The case that $x$ and $u$ seems statistically identical is that $x$ is standard Gaussian random variable and $u$ has $\pm 1$ values.

Use your notations, $x$ is Gaussian random variable with zero mean and unit variance (deducted from the fact that you used the standard rand function, even though the randn() function must be used for Gaussian pdf).

Let's stay with real $x$ for the sake of simplicity :

$$p(x) = \frac{1}{\sqrt{2\pi}\sigma}\exp\left(-\frac{(x-\mu)^2}{2\sigma^2}\right)$$

with $\mathbb{E}[x] = \mu = 0 \textrm{ and } \mathrm{var}(x) = \sigma^2 = \mathbb{E}[x^2] = 1$.

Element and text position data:
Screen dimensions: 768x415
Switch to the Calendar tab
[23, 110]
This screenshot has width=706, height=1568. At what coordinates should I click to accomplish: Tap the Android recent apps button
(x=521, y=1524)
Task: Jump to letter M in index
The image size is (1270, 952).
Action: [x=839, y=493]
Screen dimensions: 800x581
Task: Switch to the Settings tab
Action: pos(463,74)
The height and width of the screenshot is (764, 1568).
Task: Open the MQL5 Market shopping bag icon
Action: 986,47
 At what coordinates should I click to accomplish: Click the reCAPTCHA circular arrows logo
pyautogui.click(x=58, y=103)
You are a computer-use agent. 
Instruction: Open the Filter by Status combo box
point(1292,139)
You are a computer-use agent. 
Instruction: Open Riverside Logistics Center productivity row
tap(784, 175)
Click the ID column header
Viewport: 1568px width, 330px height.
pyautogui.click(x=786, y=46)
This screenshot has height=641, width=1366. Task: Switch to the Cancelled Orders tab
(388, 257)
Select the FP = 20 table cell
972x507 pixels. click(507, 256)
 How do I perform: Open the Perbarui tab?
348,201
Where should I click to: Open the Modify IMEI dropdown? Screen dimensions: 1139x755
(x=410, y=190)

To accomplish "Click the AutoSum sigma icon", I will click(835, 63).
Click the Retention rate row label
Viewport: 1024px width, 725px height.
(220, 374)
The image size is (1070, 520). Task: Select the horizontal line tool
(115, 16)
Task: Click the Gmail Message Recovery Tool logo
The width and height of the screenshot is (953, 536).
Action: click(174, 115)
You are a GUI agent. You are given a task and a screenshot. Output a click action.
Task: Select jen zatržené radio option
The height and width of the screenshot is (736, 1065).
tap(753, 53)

Exercise instructions:
**1.** Restate word for word the part of the passage on the Gaussian random variable, everything from "The case that" down to "for Gaussian pdf).".
**2.** According to the passage on the Gaussian random variable, what mean and variance does $x$ have?
The data has no role in this work.

Task results:
**1.**
The case that $x$ and $u$ seems statistically identical is that $x$ is standard Gaussian random variable and $u$ has $\pm 1$ values.

Use your notations, $x$ is Gaussian random variable with zero mean and unit variance (deducted from the fact that you used the standard rand function, even though the randn() function must be used for Gaussian pdf).

**2.** Zero mean and unit variance.